The exhibit provides a solid historical grounding for the tomb, covering 500 years of dynastic change and conflict in China, but of course the real reason we’re all there is to see the terracotta warriors!  Photos of the excavation site in Shaanxi province are haunting, showing endless rows of stone figures, surprisingly lifelike, to the point where at first glance, the missing heads seem deliberate.


The ROM exhibit includes ten of the life-size figures, in a variety of roles (military, civic, etc.).  The stone sentinels are set in a gallery with little else in the way of historical description or related artifacts, allowing them, rightly, to take centre-stage.  I must say that the dungeon-like Garfield Weston Exhibition Space is put to excellent use here – with walls painted dark brown, lots of angular corners, and statues lit eerily from below, it is easy to imagine that this is, in fact, a tomb.

Very spooky!

Unfortunately, I am immature, and the horses strongly 
reminded me of Gumby's horse, Pokey.

After the terracotta army, the remaining smaller artifacts, housed by sunny yellow walls, seem uninteresting and anti-climatic.  I think the exhibition would have done better to end with its strongest pieces.

Side notes on the ROM – it was sunny in Toronto today, making the dinosaurs a particular treat, but I am sorry to say that the batcave is not what it once was.  Eschewing the strobe-light heavy finale in favour of a hokey narrator was a mistake.

Photos from the Wikimedia commons and courtesy of www.rom.on.ca

Saturday, December 18, 2010

Social Fiction



I first read about this phenomenon in this article in the New York Times this summer, and I’ve been fascinated by the concept ever since.  Can you tell a story through social media, by manipulating the interactions between various users?  And more importantly, will anybody read it?

The novel referenced in the Times article, My Darklyng, is clearly meant for the teen girl set, and I figured I would be doing the concept a disservice to base my opinion on something I’d be unlikely to enjoy in hardcover anyway.  Instead, I tried 2009’s November in Manchester.  In this self-proclaimed "social media love story," a cast of eight characters blog and tweet about their lives over the course of a month, and the story emerges in the interplay between them.

My conclusion is that its definitely possible to tell a story in this way, but that it requires far more blunt language, in order to establish context, than the average social media user actually displays to the world.  In November in Manchester, James tweets “Persephone not answering my calls.  Will see if I can catch her at work.”  What kind of pathetic, sad-sack person admits to someone not calling them back to all of their friends and followers?  I’m not buying it.  In real life social media (oxymoron?) you don’t share “Time to say goodbye to the second woman in my life” after a break-up, you either post cheesy song lyrics or photos of yourself with someone attractive draped over you.  The characters in November in Manchester just lay it all out there, with none of the nuance and subtlety that people use when crafting their online personas.

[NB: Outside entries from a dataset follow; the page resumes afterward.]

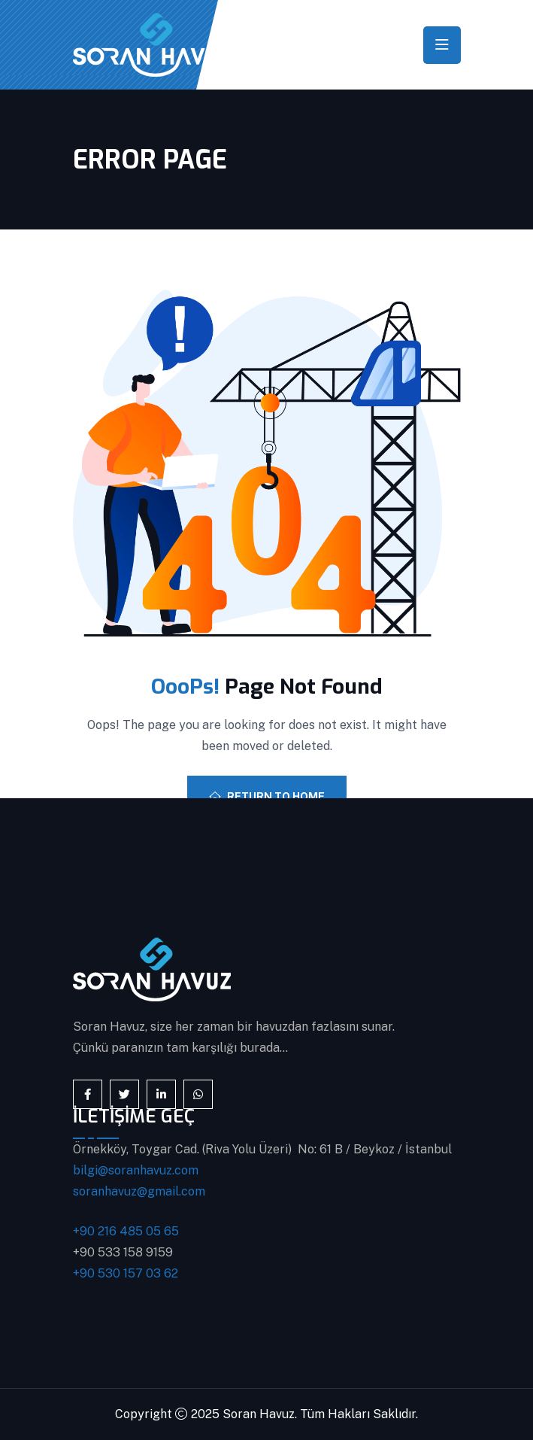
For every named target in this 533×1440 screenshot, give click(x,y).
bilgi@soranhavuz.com (135, 1170)
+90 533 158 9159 (123, 1252)
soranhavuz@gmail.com (139, 1191)
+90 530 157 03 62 (125, 1273)
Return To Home (267, 797)
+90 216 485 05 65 (126, 1231)
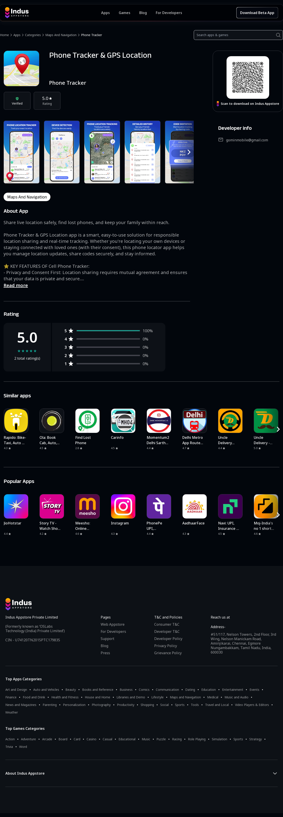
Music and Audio (236, 697)
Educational (127, 739)
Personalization (74, 705)
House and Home (97, 697)
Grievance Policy (168, 653)
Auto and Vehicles (46, 689)
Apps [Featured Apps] (105, 12)
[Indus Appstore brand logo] (53, 12)
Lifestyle (157, 697)
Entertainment (232, 689)
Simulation (219, 739)
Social (164, 705)
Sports (180, 705)
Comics (144, 689)
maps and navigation (27, 196)
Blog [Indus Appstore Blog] (143, 12)
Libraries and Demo (131, 697)
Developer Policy (168, 638)
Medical (212, 697)
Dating (190, 689)
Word (23, 747)
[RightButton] (189, 152)
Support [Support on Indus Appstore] (107, 638)
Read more (16, 285)
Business (126, 689)
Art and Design (16, 689)
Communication (167, 689)
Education (208, 689)
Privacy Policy (165, 646)
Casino (91, 739)
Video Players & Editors (252, 705)
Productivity (125, 705)
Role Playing (197, 739)
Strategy (255, 739)
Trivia (9, 747)
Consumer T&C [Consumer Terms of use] (166, 624)
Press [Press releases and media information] (105, 653)
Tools (195, 705)
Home (4, 35)
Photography (101, 705)
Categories (33, 35)
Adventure (28, 739)
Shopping (147, 705)
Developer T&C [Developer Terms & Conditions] (167, 631)
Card (77, 739)
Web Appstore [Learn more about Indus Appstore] (113, 624)
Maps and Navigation (61, 35)
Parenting (50, 705)
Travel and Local (217, 705)
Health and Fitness (65, 697)
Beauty (70, 689)
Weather (11, 712)
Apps (17, 35)
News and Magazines (20, 705)
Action (10, 739)
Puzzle (161, 739)
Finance (11, 697)
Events (254, 689)
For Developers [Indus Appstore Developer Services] (169, 12)
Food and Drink (34, 697)
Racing (177, 739)
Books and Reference (97, 689)
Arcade (47, 739)
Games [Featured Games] (124, 12)
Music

I think the social media novel is an interesting experiment, but without the benefit of narrative and description afforded by a print novel, it relies too heavily on dialogue, forcing its characters into unrealistic exchanges in order to advance the plot.  I much prefer the device when it’s used irreverently – fake Twitter accounts are less ambitious in scope, deliberately tongue-in-cheek, and can still effectively tell a story – i.e. Toronto’s own RebelMayor (the only funny part of the 2010 mayoral election).  This is not unlike early film – the attempts at drama come across as contrived and overwrought, but comedy translates well in almost any medium.  Maybe social fiction just needs to come of age.